BEGIN
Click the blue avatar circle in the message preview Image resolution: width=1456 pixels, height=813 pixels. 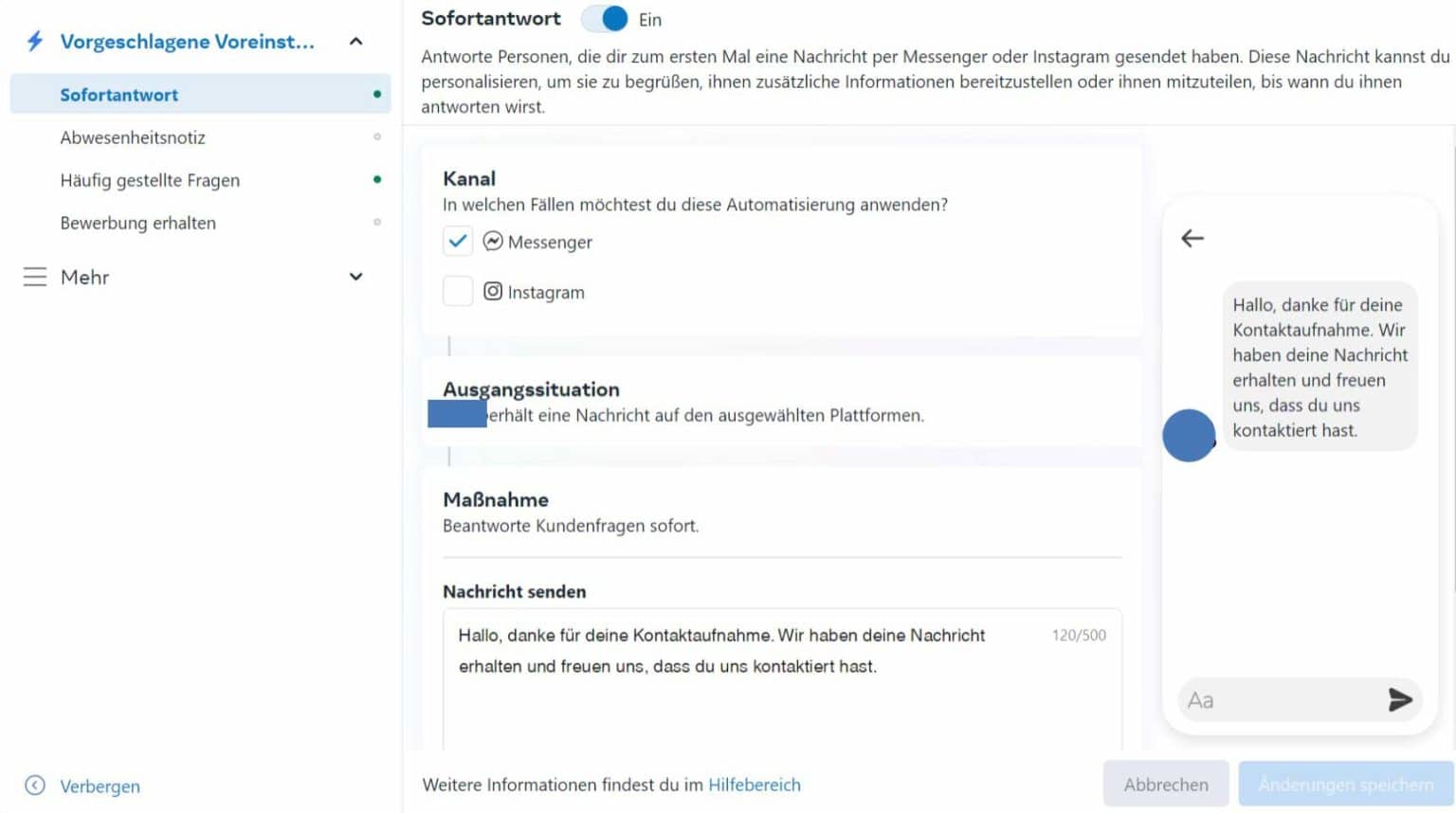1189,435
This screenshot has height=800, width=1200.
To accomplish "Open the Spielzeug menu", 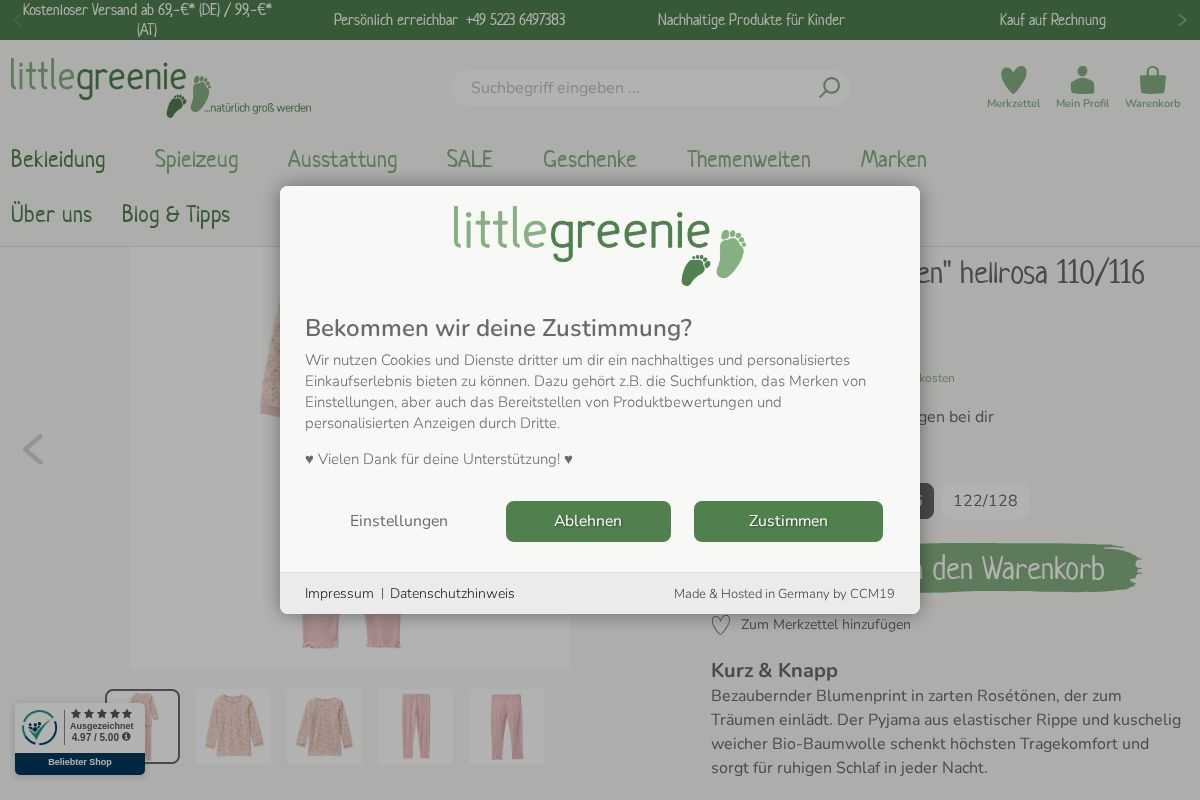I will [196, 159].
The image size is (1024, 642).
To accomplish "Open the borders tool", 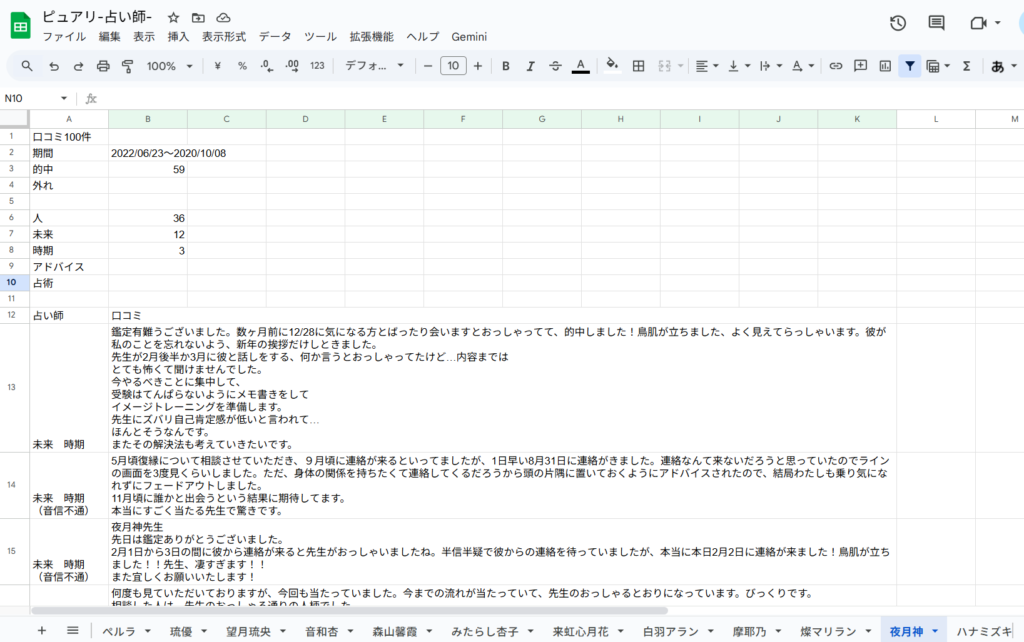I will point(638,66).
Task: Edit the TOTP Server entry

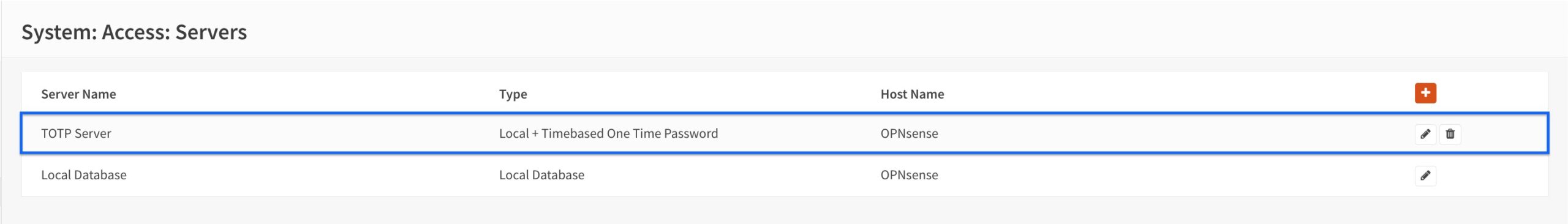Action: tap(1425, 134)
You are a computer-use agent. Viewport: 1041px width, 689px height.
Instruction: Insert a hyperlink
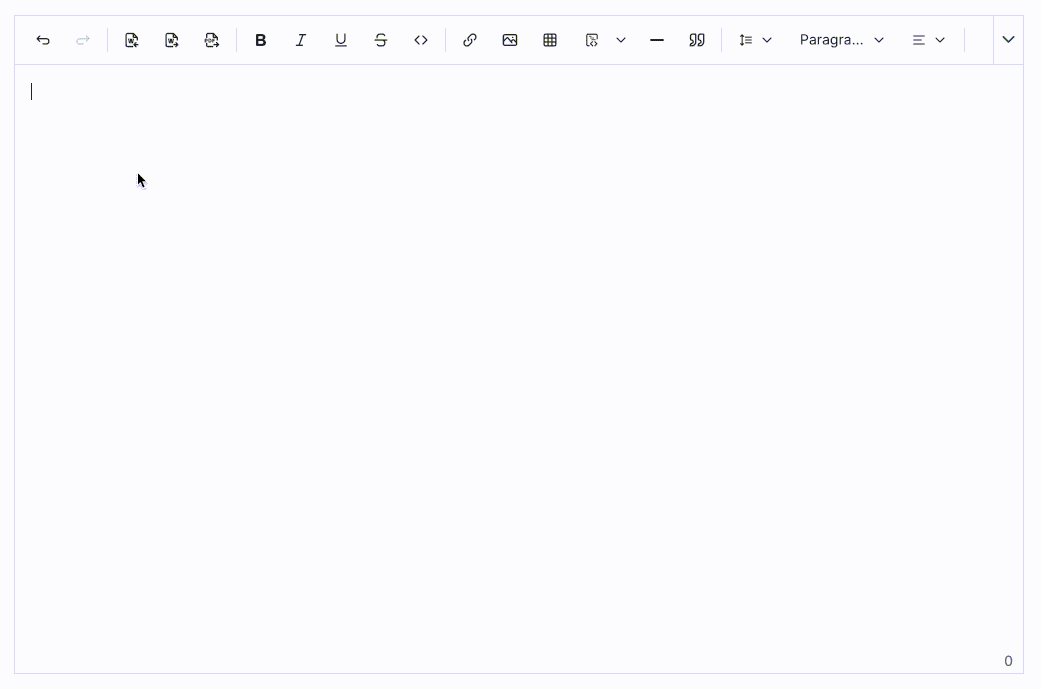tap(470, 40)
END
→ **EXERCISE DESCRIPTION**: Write out exactly the lines from the one that contains "Task: Edit the TOTP Server entry" through the last line of the data above, both included. Leave every picture out.

→ **TASK RESPONSE**:
Task: Edit the TOTP Server entry

Action: tap(1425, 134)
You are a computer-use agent. Viewport: 1041px width, 689px height.
Instruction: Insert a hyperlink
tap(470, 40)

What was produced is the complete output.